TASK DESCRIPTION: Print each of the records below verbatim, keeping every line in its original order.

RECORD EXCERPTS:
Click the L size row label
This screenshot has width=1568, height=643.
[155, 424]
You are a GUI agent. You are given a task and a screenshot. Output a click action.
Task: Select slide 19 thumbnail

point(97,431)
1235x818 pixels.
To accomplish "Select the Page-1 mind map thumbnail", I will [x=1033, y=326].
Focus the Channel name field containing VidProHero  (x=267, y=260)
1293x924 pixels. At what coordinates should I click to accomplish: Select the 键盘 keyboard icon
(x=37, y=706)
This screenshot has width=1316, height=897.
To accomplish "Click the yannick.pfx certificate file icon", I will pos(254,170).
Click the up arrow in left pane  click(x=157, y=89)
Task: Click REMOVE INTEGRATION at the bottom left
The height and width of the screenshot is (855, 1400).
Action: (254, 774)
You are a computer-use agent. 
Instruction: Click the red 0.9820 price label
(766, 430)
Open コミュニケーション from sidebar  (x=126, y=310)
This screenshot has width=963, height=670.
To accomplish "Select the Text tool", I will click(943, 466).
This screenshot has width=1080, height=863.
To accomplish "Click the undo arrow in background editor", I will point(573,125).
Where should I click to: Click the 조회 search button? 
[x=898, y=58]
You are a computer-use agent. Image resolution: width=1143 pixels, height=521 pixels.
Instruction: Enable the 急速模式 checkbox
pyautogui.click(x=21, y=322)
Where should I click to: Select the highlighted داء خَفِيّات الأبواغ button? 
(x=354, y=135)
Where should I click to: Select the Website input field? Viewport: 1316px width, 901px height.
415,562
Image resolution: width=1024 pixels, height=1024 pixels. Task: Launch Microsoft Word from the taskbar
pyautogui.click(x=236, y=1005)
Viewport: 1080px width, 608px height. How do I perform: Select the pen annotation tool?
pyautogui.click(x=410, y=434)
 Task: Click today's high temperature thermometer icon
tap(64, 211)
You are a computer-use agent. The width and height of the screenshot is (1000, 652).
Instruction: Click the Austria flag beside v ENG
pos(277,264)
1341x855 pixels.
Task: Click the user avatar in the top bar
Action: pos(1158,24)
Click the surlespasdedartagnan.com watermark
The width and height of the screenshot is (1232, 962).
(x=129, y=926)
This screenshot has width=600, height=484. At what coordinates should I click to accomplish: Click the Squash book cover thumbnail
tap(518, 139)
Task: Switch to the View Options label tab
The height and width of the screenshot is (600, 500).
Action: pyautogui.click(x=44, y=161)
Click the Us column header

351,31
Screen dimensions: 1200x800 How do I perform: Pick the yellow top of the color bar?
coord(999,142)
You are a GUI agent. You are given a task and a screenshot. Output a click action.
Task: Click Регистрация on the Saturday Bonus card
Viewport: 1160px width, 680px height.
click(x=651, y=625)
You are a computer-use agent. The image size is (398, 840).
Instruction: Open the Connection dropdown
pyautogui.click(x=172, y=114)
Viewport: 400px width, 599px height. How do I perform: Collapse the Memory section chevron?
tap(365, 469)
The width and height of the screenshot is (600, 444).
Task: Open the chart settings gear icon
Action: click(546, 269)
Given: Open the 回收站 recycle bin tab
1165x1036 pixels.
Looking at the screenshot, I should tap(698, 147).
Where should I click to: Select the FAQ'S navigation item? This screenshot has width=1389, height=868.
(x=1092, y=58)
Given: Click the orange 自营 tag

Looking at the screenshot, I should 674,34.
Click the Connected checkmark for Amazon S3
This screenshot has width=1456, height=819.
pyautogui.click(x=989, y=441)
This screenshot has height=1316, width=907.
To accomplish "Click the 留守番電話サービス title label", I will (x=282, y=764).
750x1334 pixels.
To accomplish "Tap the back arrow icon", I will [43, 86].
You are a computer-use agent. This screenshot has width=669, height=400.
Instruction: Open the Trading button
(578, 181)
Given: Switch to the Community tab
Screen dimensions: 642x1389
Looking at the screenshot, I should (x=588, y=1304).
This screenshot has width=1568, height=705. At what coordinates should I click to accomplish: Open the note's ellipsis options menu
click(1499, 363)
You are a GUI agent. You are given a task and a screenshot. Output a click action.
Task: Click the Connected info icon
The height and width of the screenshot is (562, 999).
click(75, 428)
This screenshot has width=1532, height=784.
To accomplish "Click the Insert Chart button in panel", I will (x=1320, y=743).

SOLUTION TO THE PROBLEM:
Click the L size row label
This screenshot has width=1568, height=643.
[155, 424]
You are a GUI agent. You are given a task and a screenshot. Output a click action.
Task: Select slide 19 thumbnail

point(97,431)
1235x818 pixels.
To accomplish "Select the Page-1 mind map thumbnail", I will [x=1033, y=326].
Focus the Channel name field containing VidProHero  (x=267, y=260)
1293x924 pixels. At what coordinates should I click to accomplish: Select the 键盘 keyboard icon
(x=37, y=706)
This screenshot has width=1316, height=897.
To accomplish "Click the yannick.pfx certificate file icon", I will pos(254,170).
Click the up arrow in left pane  click(x=157, y=89)
Task: Click REMOVE INTEGRATION at the bottom left
The height and width of the screenshot is (855, 1400).
Action: (254, 774)
You are a computer-use agent. 
Instruction: Click the red 0.9820 price label
(766, 430)
Open コミュニケーション from sidebar  (x=126, y=310)
This screenshot has width=963, height=670.
To accomplish "Select the Text tool", I will click(943, 466).
This screenshot has width=1080, height=863.
To accomplish "Click the undo arrow in background editor", I will point(573,125).
Where should I click to: Click the 조회 search button? 
[x=898, y=58]
You are a computer-use agent. Image resolution: width=1143 pixels, height=521 pixels.
Instruction: Enable the 急速模式 checkbox
pyautogui.click(x=21, y=322)
Where should I click to: Select the highlighted داء خَفِيّات الأبواغ button? 
(x=354, y=135)
Where should I click to: Select the Website input field? Viewport: 1316px width, 901px height.
415,562
Image resolution: width=1024 pixels, height=1024 pixels. Task: Launch Microsoft Word from the taskbar
pyautogui.click(x=236, y=1005)
Viewport: 1080px width, 608px height. How do I perform: Select the pen annotation tool?
pyautogui.click(x=410, y=434)
 Task: Click today's high temperature thermometer icon
tap(64, 211)
You are a computer-use agent. The width and height of the screenshot is (1000, 652).
Instruction: Click the Austria flag beside v ENG
pos(277,264)
1341x855 pixels.
Task: Click the user avatar in the top bar
Action: pos(1158,24)
Click the surlespasdedartagnan.com watermark
The width and height of the screenshot is (1232, 962).
(x=129, y=926)
This screenshot has width=600, height=484. At what coordinates should I click to accomplish: Click the Squash book cover thumbnail
tap(518, 139)
Task: Switch to the View Options label tab
The height and width of the screenshot is (600, 500).
Action: pyautogui.click(x=44, y=161)
Click the Us column header

351,31
Screen dimensions: 1200x800 How do I perform: Pick the yellow top of the color bar?
coord(999,142)
You are a GUI agent. You are given a task and a screenshot. Output a click action.
Task: Click Регистрация on the Saturday Bonus card
Viewport: 1160px width, 680px height.
click(x=651, y=625)
You are a computer-use agent. The image size is (398, 840).
Instruction: Open the Connection dropdown
pyautogui.click(x=172, y=114)
Viewport: 400px width, 599px height. How do I perform: Collapse the Memory section chevron?
tap(365, 469)
The width and height of the screenshot is (600, 444).
Task: Open the chart settings gear icon
Action: click(546, 269)
Given: Open the 回收站 recycle bin tab
1165x1036 pixels.
Looking at the screenshot, I should tap(698, 147).
Where should I click to: Select the FAQ'S navigation item? This screenshot has width=1389, height=868.
(x=1092, y=58)
Given: Click the orange 自营 tag

Looking at the screenshot, I should 674,34.
Click the Connected checkmark for Amazon S3
This screenshot has width=1456, height=819.
pyautogui.click(x=989, y=441)
This screenshot has height=1316, width=907.
To accomplish "Click the 留守番電話サービス title label", I will (x=282, y=764).
750x1334 pixels.
To accomplish "Tap the back arrow icon", I will [43, 86].
You are a computer-use agent. This screenshot has width=669, height=400.
Instruction: Open the Trading button
(578, 181)
Given: Switch to the Community tab
Screen dimensions: 642x1389
Looking at the screenshot, I should (x=588, y=1304).
This screenshot has width=1568, height=705. At what coordinates should I click to accomplish: Open the note's ellipsis options menu
click(1499, 363)
You are a GUI agent. You are given a task and a screenshot. Output a click action.
Task: Click the Connected info icon
The height and width of the screenshot is (562, 999).
click(75, 428)
This screenshot has width=1532, height=784.
To accomplish "Click the Insert Chart button in panel", I will (x=1320, y=743).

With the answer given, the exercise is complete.